Input for this task =>
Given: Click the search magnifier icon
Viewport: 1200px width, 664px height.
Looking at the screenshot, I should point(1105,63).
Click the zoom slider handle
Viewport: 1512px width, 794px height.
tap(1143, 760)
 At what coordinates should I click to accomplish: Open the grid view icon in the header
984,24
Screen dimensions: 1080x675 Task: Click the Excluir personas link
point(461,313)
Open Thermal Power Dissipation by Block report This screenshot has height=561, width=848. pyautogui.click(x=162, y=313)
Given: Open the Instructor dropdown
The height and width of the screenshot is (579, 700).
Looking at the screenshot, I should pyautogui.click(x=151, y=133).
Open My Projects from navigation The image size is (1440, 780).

To do => Considering the records above, state how many lines contain the word "Given", with nothing else in your reply.

Result for this task => 2